You should stop reading here if you want to avoid spoilers, as I'm about to jump right to the climax of the film. The queen's magic power-slash-curse has frozen the whole kingdom in an eternal winter and accidentally frozen the heart of her sister, who is now about to die as a result. She's been told that only an act of true love can melt her frozen heart and save her life.
Of course, the guy she thought she was in love with is really pretty evil and the "fixer-upper" guy she's been adventuring with (named Kristoff) is clearly her true love after all. The snow clears just long enough for them to see each other, and they are closing in for the kiss.
That's when my pastor-brain clicked: what a great sermon illustration this would be! Not unlike The Matrix when the kiss of Trinity brought The One back after he sacrificed himself, this would be a picture of how Christ (duh, Kristoff as Christ a la The Truman Show) saves us from the terminal ice in our hearts, etc., etc. But then Princess Anna saw her sister about to be killed by the Surprise Bad Guy and she veered off course, thrusting herself in the path of the sword, turning to ice just in time to stop the blade and save her sister. The sword shattered (for some reason), and my pastor-brain started trying to spin this in a way that would save the potential sermon illustration.

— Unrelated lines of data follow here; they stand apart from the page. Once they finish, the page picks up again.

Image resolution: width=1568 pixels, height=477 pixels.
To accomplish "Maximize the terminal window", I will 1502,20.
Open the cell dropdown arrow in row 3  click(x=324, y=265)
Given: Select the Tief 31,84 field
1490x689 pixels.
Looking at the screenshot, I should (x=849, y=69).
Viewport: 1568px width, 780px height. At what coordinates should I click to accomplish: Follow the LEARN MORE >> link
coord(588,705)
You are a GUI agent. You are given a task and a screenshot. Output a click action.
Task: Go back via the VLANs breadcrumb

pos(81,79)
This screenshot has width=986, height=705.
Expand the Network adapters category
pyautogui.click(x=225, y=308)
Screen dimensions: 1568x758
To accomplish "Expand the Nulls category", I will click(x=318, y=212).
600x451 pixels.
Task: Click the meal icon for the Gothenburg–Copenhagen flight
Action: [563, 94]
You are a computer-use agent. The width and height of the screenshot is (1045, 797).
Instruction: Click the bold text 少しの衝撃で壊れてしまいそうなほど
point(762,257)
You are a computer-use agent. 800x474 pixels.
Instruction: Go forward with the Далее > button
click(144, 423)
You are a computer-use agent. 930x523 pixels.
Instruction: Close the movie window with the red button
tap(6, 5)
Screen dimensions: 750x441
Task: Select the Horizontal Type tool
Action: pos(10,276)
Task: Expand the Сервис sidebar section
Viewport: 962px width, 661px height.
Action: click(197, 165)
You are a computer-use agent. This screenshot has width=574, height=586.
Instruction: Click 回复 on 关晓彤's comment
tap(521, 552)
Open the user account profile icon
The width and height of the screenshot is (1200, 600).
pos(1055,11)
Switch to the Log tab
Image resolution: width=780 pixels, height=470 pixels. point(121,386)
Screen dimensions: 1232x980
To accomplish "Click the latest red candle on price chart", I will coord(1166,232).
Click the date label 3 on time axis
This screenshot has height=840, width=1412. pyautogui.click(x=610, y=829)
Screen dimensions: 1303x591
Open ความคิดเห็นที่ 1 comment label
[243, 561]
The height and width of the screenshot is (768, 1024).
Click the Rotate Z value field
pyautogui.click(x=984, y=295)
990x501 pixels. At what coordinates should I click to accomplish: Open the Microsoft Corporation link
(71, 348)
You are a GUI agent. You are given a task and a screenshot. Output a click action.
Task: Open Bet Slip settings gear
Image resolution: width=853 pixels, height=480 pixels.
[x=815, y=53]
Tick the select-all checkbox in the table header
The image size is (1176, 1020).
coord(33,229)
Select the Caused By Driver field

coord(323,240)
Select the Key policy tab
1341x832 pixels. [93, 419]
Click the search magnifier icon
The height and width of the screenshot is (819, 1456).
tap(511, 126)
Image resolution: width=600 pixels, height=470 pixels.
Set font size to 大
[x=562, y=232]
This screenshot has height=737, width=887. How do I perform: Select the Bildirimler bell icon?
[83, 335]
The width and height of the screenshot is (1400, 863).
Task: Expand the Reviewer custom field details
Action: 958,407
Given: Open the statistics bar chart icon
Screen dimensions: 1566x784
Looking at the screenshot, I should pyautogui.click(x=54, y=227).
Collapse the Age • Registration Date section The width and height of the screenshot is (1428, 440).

Before it could, though, Anna turned back into flesh and bone, saved by her own act of love, rather than the love of Christ(off). Then the whole eternal winter (see "curse of sin," a la The Lion, The Witch, and the Wardrobe) thawed and everyone was saved. What a shame: another humanist message encrypted in a children's show, designed to teach kids that the Answer lies within themselves. It sucked that it turned out to be a borderline-satanic story because the music was amazing, the story compelling (by Disney standards), and the jokes side-splitting. Oh well; file it under "anti-Christian propaganda" with most everything else. Right?
My brain started filling in the details: the Ice Queen had created life (at least two sentient snow creatures) and we had seen her holding an orb and scepter, like many Gods (including Christ) have been portrayed, and her father wore a Maltese cross with a dove on it. All of this points toward: you don't need Jesus; you can save yourself. In fact, hadn't she kind of saved God? Now I was getting mad.
This all happened inside my head in less than a second. It doesn't take any time or thought because the neural pathways have been well-worn by a lifetime of similar paranoid thought all around me in the Church: from back-masking records in the eighties to sounding the alarm re: Harry Potter and such more recently. Everything that's not explicitly Christian in message is fair game to be called out as the very opposite.
But WHY? This is exactly the kind of revisionist reader hermeneutic the Church has been railing against in recent years; so why do we selectively reinforce it? Because here's the thing: much like AC/DC never stood for "Against Christ, Devil's Children" (in fact, the name came from the side of a sewing machine!), Kristoff was not named such in order to be a Christ figure, but as an homage to Hans Christian Anderson, who wrote The Snow Queen (along with Characters Hans and Anna). I was importing the very stuff that was raising my ire.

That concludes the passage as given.